**REQUIRED ACTION**
Continue the biography of Dušan Narić from where it stops.

**TEXT EXCERPT**

────────

= Dušan Narić =

Serbian medical doctor and politician

Dušan Narić (Душан Нарић; born 3 July 1942; year of death missing) was a Serbian medical doctor and politician. He served in the National Assembly of Serbia from 1994 to 2001 and was also mayor of Smederevska Palanka for a time. Narić was a member of the Serbian Renewal Movement (Srpski pokret obnove, SPO).

==Early life and private career==
Narić was born in Niš during the Axis occupation of Serbia in World War II. He trained at the Urology Clinic in Belgrade and later worked for several years at the Stefan Visoki General Hospital in Smederevska Palanka.

==Politician==
===First assembly term (1994–97)===
The SPO contested the 1993 Serbian parliamentary election as part of the Democratic Movement of Serbia (Demokratski pokret Srbije, DEPOS), and Narić received the fifth position on the coalition's electoral list in the Smederevo division. The list won five seats, and he was included in the SPO's delegation when the assembly convened in January 1994. (From 1992 to 2000, Serbia's electoral law stipulated that one-third of parliamentary mandates would be assigned to candidates from successful lists in numerical order, while the remaining two-thirds would be distributed amongst other candidates at the discretion of the sponsoring parties or coalitions. Narić was not automatically elected by virtue of his list position, but he was included in the SPO's delegation all the same.) The Socialist Party of Serbia (Socijalistička partija Srbije, SPS) won the election, and the SPO served in opposition. In the assembly, Narić was a member of the committee for environmental protection.

In 1996, the SPO formed a new alliance with the Democratic Party (Demokratska stranka, DS) and the Civic Alliance of Serbia (Građanski savez Srbije, GSS) called Together (Zajedno). The coalition won historic victories in several cities, including Belgrade and Novi Sad, in the 1996 Serbian local elections. In Smederevska Palanka, Zajedno won a narrow majority victory. The Serbian government, under the authoritarian rule of SPS leader Slobodan Milošević, initially refused to accept most of the opposition's victories, leading to an extended series of protests. In Smederevska Palanka, it was reported that Narić was assaulted by police during a demonstration. The government ultimately accepted the results of the election via a lex specialis, and Narić was chosen as Smederevska Palanka's mayor in early 1997.

────────

**DATA EXTRACT**
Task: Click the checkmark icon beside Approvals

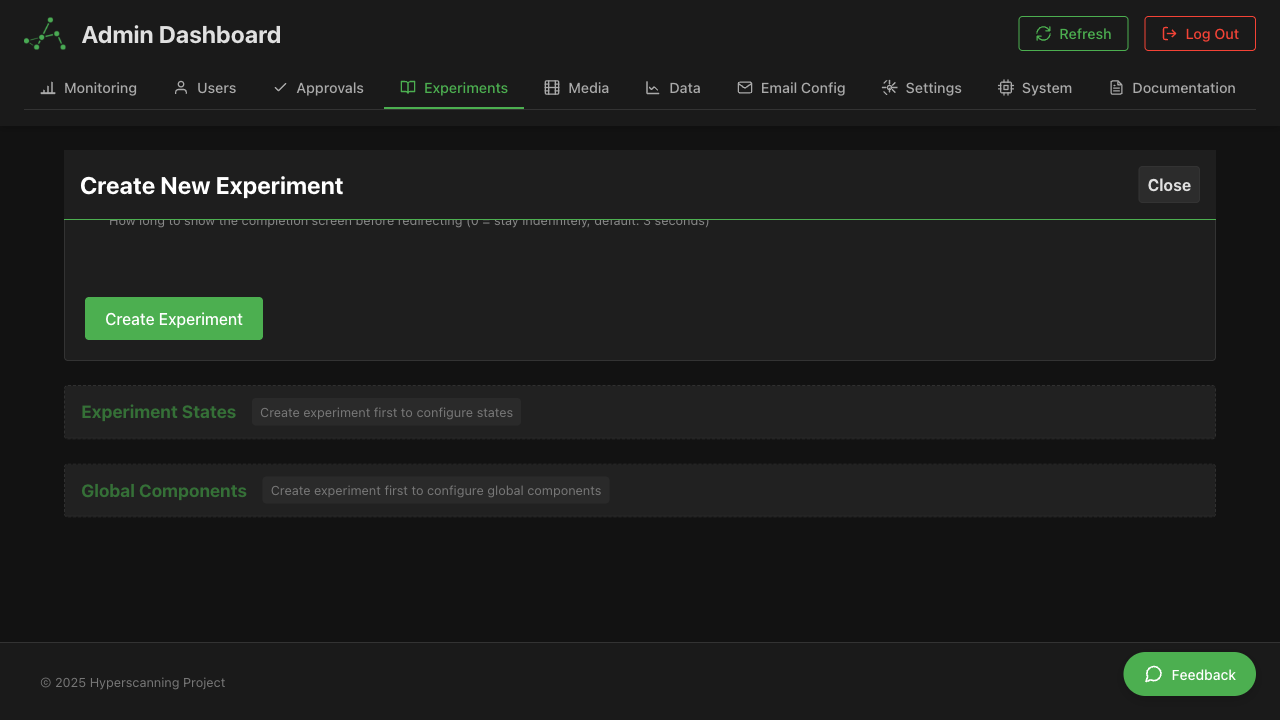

────────

**EXPECTED ANSWER**
===Second assembly term (1997–2001)===
The Zajedno coalition collapsed at the republic level in late 1997, and the SPO contested the 1997 parliamentary election on its own. Narić appeared in the lead position on this party's list for the smaller, redistributed Smederevo division and was re-elected when the list won a single seat. The SPS again won the election and afterward formed a new coalition government with the far-right Serbian Radical Party (Srpska radikalna stranka, SRS). The SPO, aside a brief period of co-operation with the administration in 1999, remained in opposition.

The Federal Republic of Yugoslavia, which comprised the republics of Serbia and Montenegro, held the first and only direct elections for the upper house of its parliament, the Chamber of Republics, in September 2000. Narić appeared in the sixteenth position out of twenty on the SPO's list. For this election, half of the mandates were awarded to parties on successful lists in numerical order, while the other half were distributed to candidates at the discretion of the sponsoring parties or coalitions. The SPO won only a single mandate, which automatically went to its lead candidate, the noted architect Spasoje Krunić. Slobodan Milošević was defeated in the concurrent Yugoslavian presidential election, a watershed moment in Serbian and Yugoslavian politics.

The SPO was defeated in Smederevska Palanka in the 2000 Serbian local elections, which took place concurrently with the Yugoslavian vote, and Narić's tenure as mayor came to an end.

The Serbian government fell after Milošević's defeat in the Yugoslavian election, and a new Serbian parliamentary election was called for December 2000. Narić was not a candidate, and his parliamentary term ended when the new assembly convened in January 2001.

===After 2001===
Narić was the ballot carrier for a combined electoral list of the SPO and New Serbia (Nova Srbija, NS) in Smederevska Palanka for the 2004 Serbian local elections. He was not the alliance's candidate for mayor, however, and his name does not appear on a list of local assembly members from September 2005.

A political commentator from Smederevska Palanka noted in 2011 that Narić was deceased.